The CA transcription system renders visible the conversational organisation of participants’ turns and actions. Talk does not simply represent the speaker’s individual ideas and behaviour; talk is shaped by, and shapes further, the unfolding of the interaction, as a result of how the participants orient to each other and respond to each other’s conduct, making use of shared interactional practices (Heritage 1984). These practices deploy a range of verbal as well as bodily interactional resources, which can be made visible – and analysable – in transcription. A transcription system that accounts for such features is invaluable for showing how participants arrive at saying the particular things they say in settings such as medical interactions, police interrogations, court sessions, journalistic interviews or ordinary conversations. It also shows that even small and often ignored features of talk-in-interaction such as hesitation sounds, changes in tempo, audible aspiration or gaze direction are genuinely meaningful for interaction.

Katariina Harjunpää is a postdoctoral researcher in Finnish linguistics at the University of Helsinki. Suvi Kaikkonen is a PhD candidate in Finnish linguistics at the University of Helsinki.

Annexe I

CA transcription conventions (cf. Jefferson 1985; Hepburn & Bolden 2017)

Temporal and sequential unfolding of talk:

[                  Beginning of the simultaneous, overlapping talk

]                  End of the simultaneous, overlapping talk

=                 Latching, immediate continuation with a new turn or segment

(.)                Micropause, up to 0.2 sec

(0.5)            Longer pause and its duration in tenths of a second


.                  Unit-final falling intonation

;                  Unit-final slightly falling intonation

,                  Unit-final level intonation

?                 Unit-final raising intonation

↑                 Pitch upstep in next syllable or word

↓                 Pitch downstep in next syllable or word

I did           Accent

Speech delivery:

°  °              Quiet voice

YEAH        Loud voice

£ £              Segment, produced with a smile

@  @          Change in voice quality

>  <             Fast tempo

<  >             Slow tempo

:                  Lengthening of the sound

wen-           Cut-off word

we<            Glottal closure

Features accompanying talk:

.hh              Inbreath (each h corresponds to one tenth of a second)

hh               Outbreath (each h corresponds to one tenth of a second)

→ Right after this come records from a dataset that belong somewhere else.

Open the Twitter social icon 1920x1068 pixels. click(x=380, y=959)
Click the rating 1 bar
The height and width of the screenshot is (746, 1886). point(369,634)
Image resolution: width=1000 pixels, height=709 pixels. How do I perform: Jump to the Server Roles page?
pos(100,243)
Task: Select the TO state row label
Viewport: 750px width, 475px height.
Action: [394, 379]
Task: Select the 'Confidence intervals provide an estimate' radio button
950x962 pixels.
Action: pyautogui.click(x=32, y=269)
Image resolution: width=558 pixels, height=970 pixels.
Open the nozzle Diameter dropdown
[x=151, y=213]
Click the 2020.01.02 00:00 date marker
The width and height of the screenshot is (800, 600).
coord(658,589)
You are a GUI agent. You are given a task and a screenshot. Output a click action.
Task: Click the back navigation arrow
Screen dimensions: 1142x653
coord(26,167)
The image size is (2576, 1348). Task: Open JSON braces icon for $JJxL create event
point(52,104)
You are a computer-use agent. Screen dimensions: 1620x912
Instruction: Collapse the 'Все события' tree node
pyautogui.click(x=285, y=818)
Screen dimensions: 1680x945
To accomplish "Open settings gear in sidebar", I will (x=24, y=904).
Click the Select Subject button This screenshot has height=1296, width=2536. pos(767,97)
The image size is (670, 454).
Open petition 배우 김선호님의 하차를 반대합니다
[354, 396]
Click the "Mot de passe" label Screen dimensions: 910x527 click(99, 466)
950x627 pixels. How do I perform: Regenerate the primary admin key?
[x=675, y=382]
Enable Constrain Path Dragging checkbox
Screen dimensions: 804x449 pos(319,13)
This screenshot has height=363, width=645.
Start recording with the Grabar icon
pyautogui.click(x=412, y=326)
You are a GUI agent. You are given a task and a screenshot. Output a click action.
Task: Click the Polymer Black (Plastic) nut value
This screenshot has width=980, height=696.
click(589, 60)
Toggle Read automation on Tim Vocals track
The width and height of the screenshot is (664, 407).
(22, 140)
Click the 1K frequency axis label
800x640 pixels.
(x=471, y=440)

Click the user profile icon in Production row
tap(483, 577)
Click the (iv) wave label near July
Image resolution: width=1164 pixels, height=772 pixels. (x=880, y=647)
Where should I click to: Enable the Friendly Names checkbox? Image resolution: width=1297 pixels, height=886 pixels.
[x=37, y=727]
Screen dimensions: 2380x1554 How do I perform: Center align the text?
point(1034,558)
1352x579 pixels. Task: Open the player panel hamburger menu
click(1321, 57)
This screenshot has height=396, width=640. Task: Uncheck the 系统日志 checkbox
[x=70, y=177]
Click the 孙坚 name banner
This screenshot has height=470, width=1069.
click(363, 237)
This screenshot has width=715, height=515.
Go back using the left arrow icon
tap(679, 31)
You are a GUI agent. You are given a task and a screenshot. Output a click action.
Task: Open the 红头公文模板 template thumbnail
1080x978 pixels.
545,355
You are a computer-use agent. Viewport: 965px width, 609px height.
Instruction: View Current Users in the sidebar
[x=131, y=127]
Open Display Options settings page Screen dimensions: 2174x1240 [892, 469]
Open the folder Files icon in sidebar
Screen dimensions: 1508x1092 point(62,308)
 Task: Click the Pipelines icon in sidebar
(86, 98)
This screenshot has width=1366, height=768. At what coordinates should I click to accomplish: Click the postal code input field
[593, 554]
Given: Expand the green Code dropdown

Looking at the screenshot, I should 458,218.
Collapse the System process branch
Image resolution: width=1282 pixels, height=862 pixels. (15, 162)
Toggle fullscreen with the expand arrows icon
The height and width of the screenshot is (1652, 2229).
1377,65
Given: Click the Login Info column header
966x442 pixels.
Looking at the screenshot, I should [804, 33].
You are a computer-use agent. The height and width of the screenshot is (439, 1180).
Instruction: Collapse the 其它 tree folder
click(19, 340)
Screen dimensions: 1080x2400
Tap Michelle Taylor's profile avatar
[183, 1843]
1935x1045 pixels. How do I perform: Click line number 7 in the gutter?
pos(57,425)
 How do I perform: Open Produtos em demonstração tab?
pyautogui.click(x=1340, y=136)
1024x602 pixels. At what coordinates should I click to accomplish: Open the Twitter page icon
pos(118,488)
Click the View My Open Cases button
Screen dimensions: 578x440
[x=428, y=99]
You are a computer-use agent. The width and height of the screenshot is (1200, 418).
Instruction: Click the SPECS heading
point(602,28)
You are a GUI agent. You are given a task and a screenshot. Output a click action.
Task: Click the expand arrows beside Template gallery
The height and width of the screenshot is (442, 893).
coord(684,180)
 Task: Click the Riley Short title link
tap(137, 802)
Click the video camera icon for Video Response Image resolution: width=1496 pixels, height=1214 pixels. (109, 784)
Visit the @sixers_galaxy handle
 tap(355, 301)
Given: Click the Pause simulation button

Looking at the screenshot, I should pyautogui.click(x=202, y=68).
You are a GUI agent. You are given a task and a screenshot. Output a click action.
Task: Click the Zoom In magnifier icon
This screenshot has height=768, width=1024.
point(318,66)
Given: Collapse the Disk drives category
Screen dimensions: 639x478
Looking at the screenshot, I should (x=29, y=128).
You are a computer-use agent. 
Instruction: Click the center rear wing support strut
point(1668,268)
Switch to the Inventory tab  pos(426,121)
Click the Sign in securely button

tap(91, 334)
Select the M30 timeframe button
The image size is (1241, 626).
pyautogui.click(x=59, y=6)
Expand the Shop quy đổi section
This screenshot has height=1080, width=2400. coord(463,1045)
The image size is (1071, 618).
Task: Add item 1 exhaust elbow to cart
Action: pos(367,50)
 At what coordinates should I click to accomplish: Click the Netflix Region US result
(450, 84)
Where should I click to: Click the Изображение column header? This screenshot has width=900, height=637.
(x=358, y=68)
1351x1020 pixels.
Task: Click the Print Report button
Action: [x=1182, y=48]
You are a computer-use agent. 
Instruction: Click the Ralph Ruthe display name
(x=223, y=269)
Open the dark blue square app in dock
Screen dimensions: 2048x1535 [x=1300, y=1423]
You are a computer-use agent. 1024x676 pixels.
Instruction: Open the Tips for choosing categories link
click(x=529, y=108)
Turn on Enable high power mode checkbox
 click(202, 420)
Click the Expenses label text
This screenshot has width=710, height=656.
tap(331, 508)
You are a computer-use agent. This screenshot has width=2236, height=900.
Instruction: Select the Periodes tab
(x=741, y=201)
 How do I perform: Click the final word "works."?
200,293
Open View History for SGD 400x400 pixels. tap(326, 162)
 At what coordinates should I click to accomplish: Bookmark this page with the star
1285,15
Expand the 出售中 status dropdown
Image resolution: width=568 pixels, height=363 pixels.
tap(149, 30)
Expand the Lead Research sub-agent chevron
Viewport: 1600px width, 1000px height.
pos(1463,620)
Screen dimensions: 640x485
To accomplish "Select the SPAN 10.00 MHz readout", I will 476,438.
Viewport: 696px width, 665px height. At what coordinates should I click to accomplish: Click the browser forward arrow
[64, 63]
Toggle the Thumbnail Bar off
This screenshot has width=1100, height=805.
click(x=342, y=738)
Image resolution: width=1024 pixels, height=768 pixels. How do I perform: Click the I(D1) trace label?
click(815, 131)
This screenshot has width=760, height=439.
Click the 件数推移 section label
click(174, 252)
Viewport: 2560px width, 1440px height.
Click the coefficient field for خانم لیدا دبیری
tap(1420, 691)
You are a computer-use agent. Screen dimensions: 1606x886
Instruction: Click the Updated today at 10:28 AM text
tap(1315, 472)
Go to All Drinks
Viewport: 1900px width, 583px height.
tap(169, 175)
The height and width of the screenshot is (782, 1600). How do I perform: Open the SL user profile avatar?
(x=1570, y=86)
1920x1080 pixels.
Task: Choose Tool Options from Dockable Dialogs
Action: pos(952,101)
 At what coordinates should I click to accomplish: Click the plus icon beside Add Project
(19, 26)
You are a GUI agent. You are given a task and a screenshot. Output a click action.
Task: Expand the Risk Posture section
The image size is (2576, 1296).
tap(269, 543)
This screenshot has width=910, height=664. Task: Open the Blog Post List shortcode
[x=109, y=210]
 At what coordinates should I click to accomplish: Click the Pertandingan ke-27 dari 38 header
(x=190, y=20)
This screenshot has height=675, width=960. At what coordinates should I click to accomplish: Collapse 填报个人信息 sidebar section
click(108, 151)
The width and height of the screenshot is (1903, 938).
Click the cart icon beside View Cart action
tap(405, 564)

w(h)ent       Laughter accompanying speech

he heh         Laughter particles (transcribed as heard)

Transcriber’s metacommentary:

(went)         Assumed wording

(–)              Unintelligible passage

((cries))      Transcriber’s comments

Annexe II

Conventions for multimodal transcription(Mondada 2018; for a commentary on the list of conventions see

*  *             Descriptions of embodied actions are delimited between

+   +            two identical symbols (one symbol per participant and per type of action)

∆∆              that are synchronized with corresponding stretches of talk or time indications

*—>           The action described continues across subsequent lines

—->*          until the same symbol is reached

>>               The action described begins before the excerpt’s beginning

—>>           The action described continues after the excerpt’s end

……             Action’s preparation

—-              Action’s apex is reached and maintained

,,,,,              Action’s retraction

ric               Participant doing the embodied action is identified in small caps in the margin

fig               The exact moment at which a screenshot has been taken

#                 is indicated with a sign (#) showing its position within the turn/a time measure

Explanation of the transcript

On the translation line, we gloss the particle “siis” as PTCL (particle) due to the lack of a suitable translation in English. The particle is used in self-repair for projecting specification or explanation, and in other contexts for marking inference (“so”, “then”, “therefore”, “since”) (Laakso & Sorjonen 2010).